**Records provided**
────

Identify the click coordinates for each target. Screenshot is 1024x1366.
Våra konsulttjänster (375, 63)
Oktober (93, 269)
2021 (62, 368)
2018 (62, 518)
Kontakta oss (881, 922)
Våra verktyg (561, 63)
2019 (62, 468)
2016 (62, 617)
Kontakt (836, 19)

────

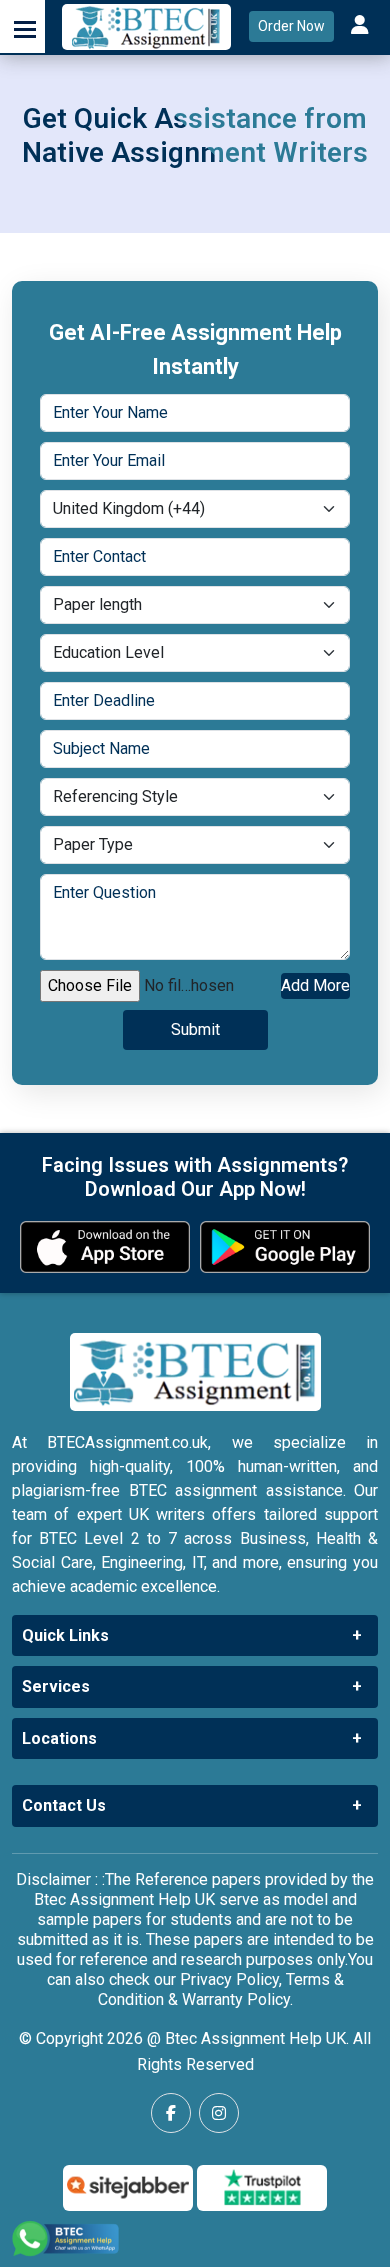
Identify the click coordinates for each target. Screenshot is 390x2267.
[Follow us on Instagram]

────

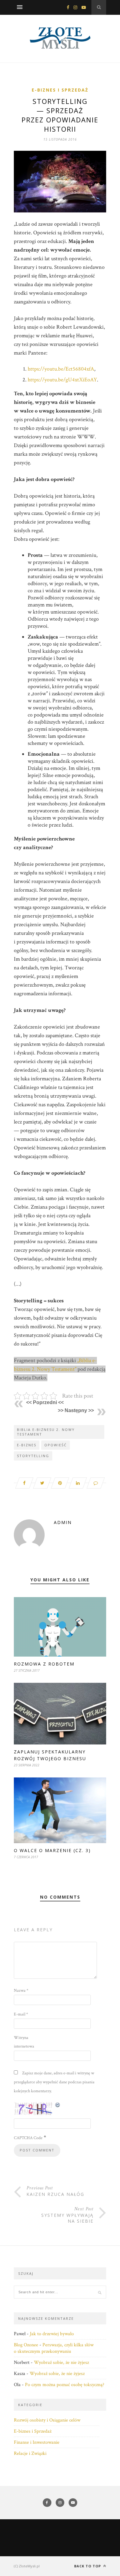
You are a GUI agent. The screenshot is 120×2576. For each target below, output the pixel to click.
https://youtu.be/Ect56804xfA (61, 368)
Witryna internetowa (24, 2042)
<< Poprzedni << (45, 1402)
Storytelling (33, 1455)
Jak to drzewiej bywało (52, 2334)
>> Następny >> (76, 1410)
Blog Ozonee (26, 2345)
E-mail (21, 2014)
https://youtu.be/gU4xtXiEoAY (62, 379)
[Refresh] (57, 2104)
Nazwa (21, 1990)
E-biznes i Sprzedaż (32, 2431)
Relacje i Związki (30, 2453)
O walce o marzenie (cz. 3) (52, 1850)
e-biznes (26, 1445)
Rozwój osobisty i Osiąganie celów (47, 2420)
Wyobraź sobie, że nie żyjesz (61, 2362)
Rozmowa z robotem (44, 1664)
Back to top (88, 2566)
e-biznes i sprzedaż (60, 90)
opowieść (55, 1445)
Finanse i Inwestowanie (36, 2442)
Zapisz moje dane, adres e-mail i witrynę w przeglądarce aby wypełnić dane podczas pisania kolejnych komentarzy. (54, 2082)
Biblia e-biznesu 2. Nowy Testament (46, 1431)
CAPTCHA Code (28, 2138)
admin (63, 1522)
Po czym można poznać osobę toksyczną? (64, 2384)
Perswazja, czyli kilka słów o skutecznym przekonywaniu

────

**Work to be completed**
Copy out each line of the listing that holds the string "youtu".

**Task solution**
https://youtu.be/Ect56804xfA (61, 368)
https://youtu.be/gU4xtXiEoAY (62, 379)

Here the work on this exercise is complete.